Serotoninergic agonist and antagonist are modulators of the α2-adrenoceptor activity in rat brain cortex membranes

Abstract

The influence of activation and inhibition of serotonin receptors by serotonin (5HT) and miancerin on binding of specific nonselective α2-antagonist [3H]RX821002 in rat cerebral cortex membranes was studied. It was shown that the ligand-receptor interaction for α2-adrenoceptors corresponded to the model suggesting the presence of one pool of receptors and binding of two ligand molecules to the receptor.
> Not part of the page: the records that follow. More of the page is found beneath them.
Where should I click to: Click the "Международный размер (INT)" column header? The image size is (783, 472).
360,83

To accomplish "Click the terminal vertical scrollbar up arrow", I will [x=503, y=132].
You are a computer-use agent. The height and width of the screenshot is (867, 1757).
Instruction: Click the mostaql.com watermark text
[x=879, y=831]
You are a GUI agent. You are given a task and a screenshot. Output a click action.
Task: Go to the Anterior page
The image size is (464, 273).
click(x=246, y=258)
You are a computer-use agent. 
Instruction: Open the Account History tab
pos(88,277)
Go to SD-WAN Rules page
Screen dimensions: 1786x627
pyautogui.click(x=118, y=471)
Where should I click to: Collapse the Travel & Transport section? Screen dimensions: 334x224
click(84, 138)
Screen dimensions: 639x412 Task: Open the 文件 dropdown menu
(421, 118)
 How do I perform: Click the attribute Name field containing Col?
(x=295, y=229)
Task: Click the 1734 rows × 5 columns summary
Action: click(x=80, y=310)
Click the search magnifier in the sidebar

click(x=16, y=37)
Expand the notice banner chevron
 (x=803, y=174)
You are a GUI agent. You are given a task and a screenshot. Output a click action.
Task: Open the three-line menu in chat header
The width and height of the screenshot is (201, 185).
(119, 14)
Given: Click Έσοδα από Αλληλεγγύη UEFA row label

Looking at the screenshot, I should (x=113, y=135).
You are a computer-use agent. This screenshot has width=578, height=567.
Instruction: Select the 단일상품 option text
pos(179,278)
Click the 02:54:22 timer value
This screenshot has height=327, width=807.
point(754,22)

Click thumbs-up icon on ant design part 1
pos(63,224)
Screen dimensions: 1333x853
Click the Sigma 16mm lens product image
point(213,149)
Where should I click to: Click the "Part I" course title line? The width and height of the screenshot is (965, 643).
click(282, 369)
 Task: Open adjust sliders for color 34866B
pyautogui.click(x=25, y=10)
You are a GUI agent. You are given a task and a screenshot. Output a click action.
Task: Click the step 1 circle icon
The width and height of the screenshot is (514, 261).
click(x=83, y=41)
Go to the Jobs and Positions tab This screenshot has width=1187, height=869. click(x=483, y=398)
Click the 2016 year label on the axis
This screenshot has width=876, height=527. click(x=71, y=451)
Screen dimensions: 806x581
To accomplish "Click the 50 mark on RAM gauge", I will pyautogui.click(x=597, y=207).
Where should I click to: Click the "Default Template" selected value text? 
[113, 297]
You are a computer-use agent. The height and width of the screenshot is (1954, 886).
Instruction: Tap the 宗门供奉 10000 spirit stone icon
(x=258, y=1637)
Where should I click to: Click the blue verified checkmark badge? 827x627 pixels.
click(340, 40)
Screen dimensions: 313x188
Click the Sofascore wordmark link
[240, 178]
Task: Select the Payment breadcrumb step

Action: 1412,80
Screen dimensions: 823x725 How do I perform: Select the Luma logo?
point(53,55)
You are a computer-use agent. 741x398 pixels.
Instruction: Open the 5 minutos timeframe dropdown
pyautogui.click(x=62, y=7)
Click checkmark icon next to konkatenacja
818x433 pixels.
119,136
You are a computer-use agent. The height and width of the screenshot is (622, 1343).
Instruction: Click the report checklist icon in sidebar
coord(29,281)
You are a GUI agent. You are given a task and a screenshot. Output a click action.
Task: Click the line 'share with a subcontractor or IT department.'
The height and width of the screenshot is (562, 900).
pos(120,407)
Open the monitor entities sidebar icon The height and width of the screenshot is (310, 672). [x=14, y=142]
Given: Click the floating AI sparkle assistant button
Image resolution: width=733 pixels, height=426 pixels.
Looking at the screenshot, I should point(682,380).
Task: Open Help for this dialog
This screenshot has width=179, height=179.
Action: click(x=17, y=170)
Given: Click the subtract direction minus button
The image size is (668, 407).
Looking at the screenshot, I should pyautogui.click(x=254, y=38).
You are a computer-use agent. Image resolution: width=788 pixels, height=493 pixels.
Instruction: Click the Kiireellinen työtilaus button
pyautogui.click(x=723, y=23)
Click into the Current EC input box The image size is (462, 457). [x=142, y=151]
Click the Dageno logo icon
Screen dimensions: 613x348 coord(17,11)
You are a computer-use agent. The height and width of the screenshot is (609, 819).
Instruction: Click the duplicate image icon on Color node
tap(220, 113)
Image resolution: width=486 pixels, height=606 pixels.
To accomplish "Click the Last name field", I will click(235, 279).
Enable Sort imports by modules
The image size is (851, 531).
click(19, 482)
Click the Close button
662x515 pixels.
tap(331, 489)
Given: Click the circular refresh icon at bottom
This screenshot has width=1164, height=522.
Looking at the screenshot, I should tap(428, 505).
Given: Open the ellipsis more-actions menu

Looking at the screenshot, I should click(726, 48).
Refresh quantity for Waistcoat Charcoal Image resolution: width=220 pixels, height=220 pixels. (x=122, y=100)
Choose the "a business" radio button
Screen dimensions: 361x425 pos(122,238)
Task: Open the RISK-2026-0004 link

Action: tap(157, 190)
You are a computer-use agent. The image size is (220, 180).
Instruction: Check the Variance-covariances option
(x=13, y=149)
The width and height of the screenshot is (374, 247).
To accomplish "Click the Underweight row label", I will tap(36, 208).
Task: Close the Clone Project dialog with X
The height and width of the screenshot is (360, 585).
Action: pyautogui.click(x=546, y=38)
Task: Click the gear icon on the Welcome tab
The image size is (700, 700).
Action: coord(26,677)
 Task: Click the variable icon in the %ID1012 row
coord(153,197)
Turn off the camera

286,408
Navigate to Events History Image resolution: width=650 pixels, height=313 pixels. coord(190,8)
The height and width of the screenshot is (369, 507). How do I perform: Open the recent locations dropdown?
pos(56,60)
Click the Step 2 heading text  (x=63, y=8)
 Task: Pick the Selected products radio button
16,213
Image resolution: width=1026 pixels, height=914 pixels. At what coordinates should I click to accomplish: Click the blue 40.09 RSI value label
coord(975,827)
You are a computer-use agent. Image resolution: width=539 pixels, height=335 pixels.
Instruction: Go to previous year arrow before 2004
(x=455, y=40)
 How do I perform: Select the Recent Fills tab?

The parameters of the [3H]RX821002 binding to α2-adrenoceptors were as follows: Kd = 1.57 ± 0.276 nM, Bmax = 7.24 ± 1.63 fmol/mg protein, n = 2. In the case of activation of 5HT-receptors by serotonin, the character of ligand binding was different: two pools of receptors were detected with the parameters Kd1 = 0.82 ± 0.06; Kd2 = 2.65 ± 0.22 nM; Bm1 = 1.65 ± 0.23; Bm2 = 4.20 ± 0.11 fmol/mg protein; n = 2. The affinity of high-affinity receptors increased twofold and the affininty of low-affinity receptors decreased by 69% as compared to control values. The concentration of high-affinity receptors decreased 4.4-fold, and of low-affinity, 1.7-fold. The value of maximal reaction (Bmax) decreased by 20%. In the case of miancerin-induced inhibition of 5HT-receptors the character of ligand binding also changed; two pools of receptors were detected with the following parameters: Kd1 = 0.48 ± 0.09; Kd2 = 3.79 ± 0.71 nM; B1 = 0.63 ± 0.17; B2 = 4.75 ± 0.21 fmol/mg protein; n = 2. The affinity of high-affinity receptors pool increased by 70% and that of low-affinity receptors decreased by 76% as compared to control values. The concentration of active high-affinity and low-affinity α2-adrenoceptors decreased by 70% and 141%, respectively. The total amount of the receptors (Bmax) decreased by 26%. The data suggest that α2-adrenoceptors in rat cerebral cortex exist as dimers. Modulatory effects of serotonin and miancerin on specific antagonist binding to α2-adrenoceptors may be accomplished by altering the character and binding parameters of the nonselective α2-antagonist [3H]RX821002.